Jazz composer Russell dead at 86
Miles Davis once told George Russell that he wanted to "learn all the changes."
It was 1945 when the jazz great made this cryptic and prophetic declaration to the fledgling Russell, then just 22, who was turning stints in the drums with Benny Carter's band, listening with wonder to Thelonious Monk's "Round Midnight."
But Davis' quip puzzled Russell. Davis was already the most technically adept trumpeter working jazz, who had a more complex knowledge of rhythm and composition than anyone Russell knew. What furhter change could David be meaning?
Russell guessed that Davis envisioned a new way for chords to relate to one another, and Russell lost no time getting to work.
A performance of Russell's on "The Subject is Jazz."
He called it Lydian Chromatic Concept of Tonal Organization. Explaining it would only make you go cross-eyed and reveal our own lack of familiarity with music theory. But you can hear its fruits well beyond the genres of jazz, and, within it, the theory is most acutely audible in such monumental works as Kind of Blue.

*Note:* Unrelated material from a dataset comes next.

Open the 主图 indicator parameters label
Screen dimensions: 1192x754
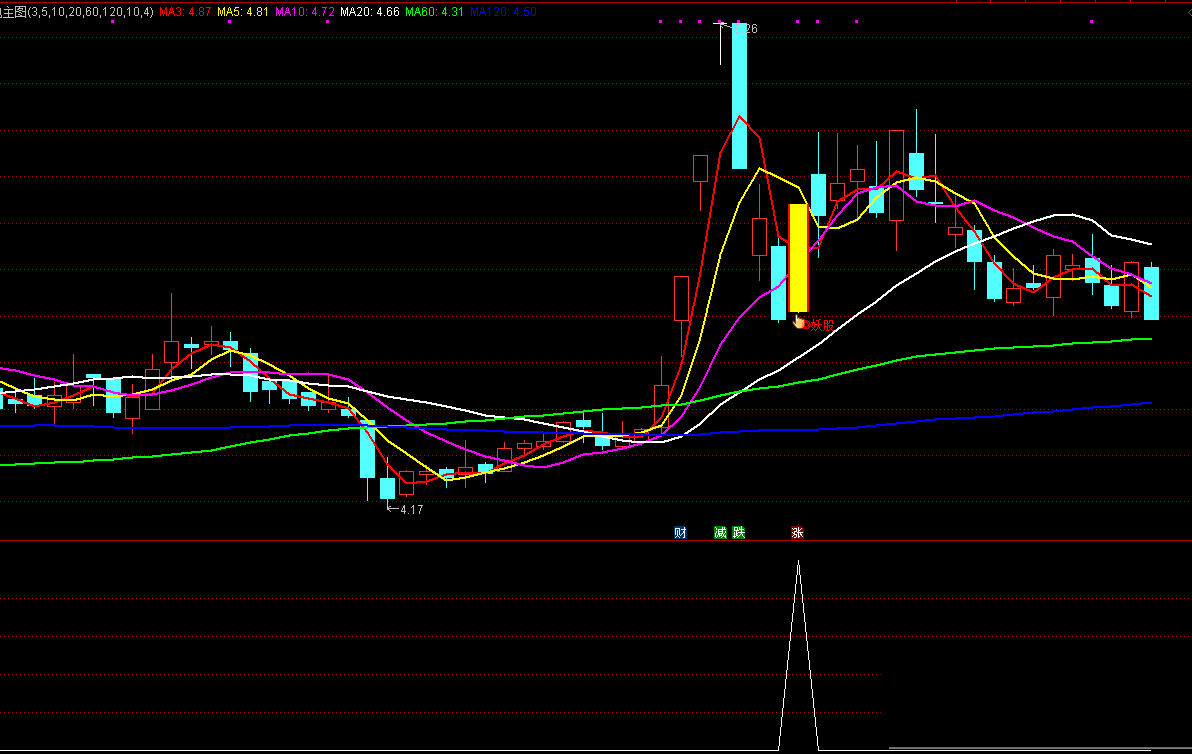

Russell's compositions found their way to jazz greats like Dizzy Gillespie. His multi-instrumental talents found him keeping company with Bill Evans and Art Farmer It found him winning genius grants from the MacArthur foundation, the NEA, and two Guggenheim fellowships.
You don't need a PhD to know that this guy was drowning in bronze stars for a life spent attempting to codify and understand a genre of music marked by its ravenous appetite for exploration. A cartographer of the great American sound, analyst of the most complex music, virtuoso of numerous instruments, George Russell died yesterday at the age of 86 from complications of Alzheimer's.